-- RECORDS SUPPLIED follows --
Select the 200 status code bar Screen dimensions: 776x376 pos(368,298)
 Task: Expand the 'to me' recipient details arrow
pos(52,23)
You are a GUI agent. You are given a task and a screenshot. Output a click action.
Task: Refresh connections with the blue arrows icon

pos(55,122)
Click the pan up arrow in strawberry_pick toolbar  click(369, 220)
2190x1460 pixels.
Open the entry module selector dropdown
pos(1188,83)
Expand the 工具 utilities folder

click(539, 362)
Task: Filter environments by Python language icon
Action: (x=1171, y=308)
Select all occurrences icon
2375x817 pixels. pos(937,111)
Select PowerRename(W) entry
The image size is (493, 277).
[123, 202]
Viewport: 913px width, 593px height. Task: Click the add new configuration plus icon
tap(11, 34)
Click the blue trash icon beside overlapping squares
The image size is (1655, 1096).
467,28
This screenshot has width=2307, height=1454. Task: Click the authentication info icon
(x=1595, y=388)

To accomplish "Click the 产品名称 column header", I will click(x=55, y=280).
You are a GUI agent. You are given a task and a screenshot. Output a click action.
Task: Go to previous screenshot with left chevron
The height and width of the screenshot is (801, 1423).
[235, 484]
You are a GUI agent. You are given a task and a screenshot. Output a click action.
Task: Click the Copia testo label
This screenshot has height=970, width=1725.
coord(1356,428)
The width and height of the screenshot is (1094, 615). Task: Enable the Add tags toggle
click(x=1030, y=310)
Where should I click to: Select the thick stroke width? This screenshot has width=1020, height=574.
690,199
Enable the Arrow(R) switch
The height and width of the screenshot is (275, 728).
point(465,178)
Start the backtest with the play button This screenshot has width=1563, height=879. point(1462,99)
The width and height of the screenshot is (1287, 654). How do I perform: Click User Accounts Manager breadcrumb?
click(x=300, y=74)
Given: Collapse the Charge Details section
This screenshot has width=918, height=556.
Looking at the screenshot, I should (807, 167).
-- RECORDS SUPPLIED concluded --
**WHAT YOU NEED TO DO:**
Your response must repeat the entries above exactly, in full.

**EXERCISE OUTPUT:**
Select the 200 status code bar Screen dimensions: 776x376 pos(368,298)
 Task: Expand the 'to me' recipient details arrow
pos(52,23)
You are a GUI agent. You are given a task and a screenshot. Output a click action.
Task: Refresh connections with the blue arrows icon

pos(55,122)
Click the pan up arrow in strawberry_pick toolbar  click(369, 220)
2190x1460 pixels.
Open the entry module selector dropdown
pos(1188,83)
Expand the 工具 utilities folder

click(539, 362)
Task: Filter environments by Python language icon
Action: (x=1171, y=308)
Select all occurrences icon
2375x817 pixels. pos(937,111)
Select PowerRename(W) entry
The image size is (493, 277).
[123, 202]
Viewport: 913px width, 593px height. Task: Click the add new configuration plus icon
tap(11, 34)
Click the blue trash icon beside overlapping squares
The image size is (1655, 1096).
467,28
This screenshot has width=2307, height=1454. Task: Click the authentication info icon
(x=1595, y=388)

To accomplish "Click the 产品名称 column header", I will click(x=55, y=280).
You are a GUI agent. You are given a task and a screenshot. Output a click action.
Task: Go to previous screenshot with left chevron
The height and width of the screenshot is (801, 1423).
[235, 484]
You are a GUI agent. You are given a task and a screenshot. Output a click action.
Task: Click the Copia testo label
This screenshot has height=970, width=1725.
coord(1356,428)
The width and height of the screenshot is (1094, 615). Task: Enable the Add tags toggle
click(x=1030, y=310)
Where should I click to: Select the thick stroke width? This screenshot has width=1020, height=574.
690,199
Enable the Arrow(R) switch
The height and width of the screenshot is (275, 728).
point(465,178)
Start the backtest with the play button This screenshot has width=1563, height=879. point(1462,99)
The width and height of the screenshot is (1287, 654). How do I perform: Click User Accounts Manager breadcrumb?
click(x=300, y=74)
Given: Collapse the Charge Details section
This screenshot has width=918, height=556.
Looking at the screenshot, I should (807, 167).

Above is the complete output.